Big Data Tools News

Big Data Tools Plugin for Apache Zeppelin

Zeppelin is a web-based notebook for data engineers that enables data-driven, interactive data analytics with Spark, Scala, and more.

The project recently reached version 0.9.0-preview2 and is being actively developed, but there are still many things to be implemented.

One such thing is an API for getting comprehensive information about what’s going on inside the notebook. There is already an API that completely solves the problems of high-level notebook management, but it doesn’t help if you want to do anything more complex.

That was a real problem for Big Data Tools, a plugin for IntelliJ IDEA that provides integration with Spark, Hadoop, and makes it possible to edit and run notebooks in Zeppelin.

The high-level API for creating and removing notebooks is not enough for the IDE. You need much lower-level access to do things like smart autocompletion or visual debugging.

This is why ZTools came to exist. It’s a tool that allows you to pull information from Zeppelin, even if it’s not present in the API. The server-side code is publicly available on GitHub under the Apache License 2.0. About 90% of the code is written in Scala, and the rest is in Java.

ZTools will actually work with any Scala REPL, so it is not just for Zeppelin, but for dealing with Scala in general.

To understand what ZTools can do, we’ll look at the Variables View panel and code editor in the Big Data Tools plugin. This plugin is a part of IntelliJ Ultimate Edition, and of course, its code is not open.

Nevertheless, this example shows how it might look like in your own product.

When you add a new notebook to Big Data Tools, there’s an option to enable ZTools integration.

Now you can observe the values of local variables:

Wait, what? How is it possible to view the variables after the execution?

This simple feature is an alternative to the debugger and it’ll save you a lot of time.

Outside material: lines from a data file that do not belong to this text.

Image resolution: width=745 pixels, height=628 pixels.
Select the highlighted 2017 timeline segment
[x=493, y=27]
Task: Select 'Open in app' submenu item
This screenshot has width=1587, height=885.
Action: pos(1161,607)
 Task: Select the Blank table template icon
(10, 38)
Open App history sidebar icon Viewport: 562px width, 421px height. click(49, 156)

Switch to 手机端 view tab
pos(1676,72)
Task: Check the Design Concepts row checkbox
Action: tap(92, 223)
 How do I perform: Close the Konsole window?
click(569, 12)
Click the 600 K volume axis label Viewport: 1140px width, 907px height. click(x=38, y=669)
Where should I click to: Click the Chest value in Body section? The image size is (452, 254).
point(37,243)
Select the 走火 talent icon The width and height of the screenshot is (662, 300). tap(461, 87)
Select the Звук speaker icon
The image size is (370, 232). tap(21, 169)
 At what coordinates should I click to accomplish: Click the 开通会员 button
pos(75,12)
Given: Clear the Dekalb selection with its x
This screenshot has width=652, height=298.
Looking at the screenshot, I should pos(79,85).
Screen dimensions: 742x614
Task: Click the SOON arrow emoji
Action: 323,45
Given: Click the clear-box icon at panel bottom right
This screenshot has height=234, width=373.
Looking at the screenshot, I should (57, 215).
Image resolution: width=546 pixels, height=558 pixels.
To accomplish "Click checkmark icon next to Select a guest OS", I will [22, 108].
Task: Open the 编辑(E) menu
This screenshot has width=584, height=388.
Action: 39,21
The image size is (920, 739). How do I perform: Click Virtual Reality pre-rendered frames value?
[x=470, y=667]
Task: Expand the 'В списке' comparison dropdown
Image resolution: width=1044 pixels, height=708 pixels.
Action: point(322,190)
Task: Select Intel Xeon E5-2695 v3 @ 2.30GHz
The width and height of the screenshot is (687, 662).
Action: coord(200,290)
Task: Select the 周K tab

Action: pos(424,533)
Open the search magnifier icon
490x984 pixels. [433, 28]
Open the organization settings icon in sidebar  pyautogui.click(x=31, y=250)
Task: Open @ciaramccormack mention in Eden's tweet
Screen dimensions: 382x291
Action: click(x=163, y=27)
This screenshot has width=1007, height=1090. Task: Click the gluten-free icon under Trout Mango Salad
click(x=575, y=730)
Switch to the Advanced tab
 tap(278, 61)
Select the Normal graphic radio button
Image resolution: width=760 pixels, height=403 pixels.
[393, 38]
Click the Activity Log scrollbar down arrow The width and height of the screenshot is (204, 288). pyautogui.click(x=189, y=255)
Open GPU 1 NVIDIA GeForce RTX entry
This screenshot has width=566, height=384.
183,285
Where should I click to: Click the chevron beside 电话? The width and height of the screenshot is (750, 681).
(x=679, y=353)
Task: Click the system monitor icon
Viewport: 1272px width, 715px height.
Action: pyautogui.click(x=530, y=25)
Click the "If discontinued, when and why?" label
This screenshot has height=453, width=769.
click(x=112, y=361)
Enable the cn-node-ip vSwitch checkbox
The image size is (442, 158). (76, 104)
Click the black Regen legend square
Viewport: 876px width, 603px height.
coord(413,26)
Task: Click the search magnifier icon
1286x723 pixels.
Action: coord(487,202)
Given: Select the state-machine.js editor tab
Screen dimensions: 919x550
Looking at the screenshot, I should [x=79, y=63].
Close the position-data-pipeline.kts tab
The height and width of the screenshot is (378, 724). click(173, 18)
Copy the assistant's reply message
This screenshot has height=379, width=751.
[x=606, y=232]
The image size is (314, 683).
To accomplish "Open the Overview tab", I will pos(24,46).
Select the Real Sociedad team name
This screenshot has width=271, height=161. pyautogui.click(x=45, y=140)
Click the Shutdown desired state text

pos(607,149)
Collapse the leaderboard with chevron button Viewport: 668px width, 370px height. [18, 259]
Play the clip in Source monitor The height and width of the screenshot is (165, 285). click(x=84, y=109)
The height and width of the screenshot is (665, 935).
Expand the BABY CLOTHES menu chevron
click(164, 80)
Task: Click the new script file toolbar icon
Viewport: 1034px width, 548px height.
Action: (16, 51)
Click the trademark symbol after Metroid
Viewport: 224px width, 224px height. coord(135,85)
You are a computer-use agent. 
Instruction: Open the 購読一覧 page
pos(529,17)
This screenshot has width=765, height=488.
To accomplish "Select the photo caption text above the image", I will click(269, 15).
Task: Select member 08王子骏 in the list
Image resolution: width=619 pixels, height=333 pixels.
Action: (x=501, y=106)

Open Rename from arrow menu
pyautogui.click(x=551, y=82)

And if that’s not enough, you can now autocomplete columns of the sql.DataFrame in the editor.

It looks and feels like magic, and this is what ZTools provides us. At the time of the paragraph’s execution, it analyzes the context on the server and sends it to the client.

Part one: client-server communication

Let’s try to understand how Zeppelin finds a list of local variables and columns.

There are two ways. We can go from the server side (the open-source code for this is available on GitHub), or from the client side (a closed-source part of IntelliJ IDEA).

The latter method is easier than it sounds: you can intercept traffic and see requests and responses.
Let’s start with this and see how deep the rabbit hole goes. It might also teach us about an exciting hack on how to write clients for Zeppelin (spoiler: it does).

You can filter traffic in different ways, but I like to use a combination of mitmproxy and Wireshark. Sorry, I don’t have the time to go into the technical details of setting up these tools in this article.

Let’s run some paragraphs from the standard Zeppelin example, “Spark Basic Features”.

Let’s go to mitmproxy and see what a typical Zeppelin server response to its standard API /api/notebook looks like (see this gist for the full response).

There is no interesting data here, as expected. But it does lead to some interesting questions: Where are our local variables? Could it be that they are transmitted via WebSocket?

Now let’s go into Wireshark and look closely at the traffic:

After a little digging in the traffic, we see that immediately after starting a paragraph, some JSON with the full text of the paragraph is sent to the server. This is expected.

Now if you don’t blink, you’ll notice something really weird.

When you run a paragraph in Big Data Tools, for a split second an additional paragraph appears in your notebook in the IntelliJ IDEA interface, and then disappears:

Let’s take a look at how this affects traffic.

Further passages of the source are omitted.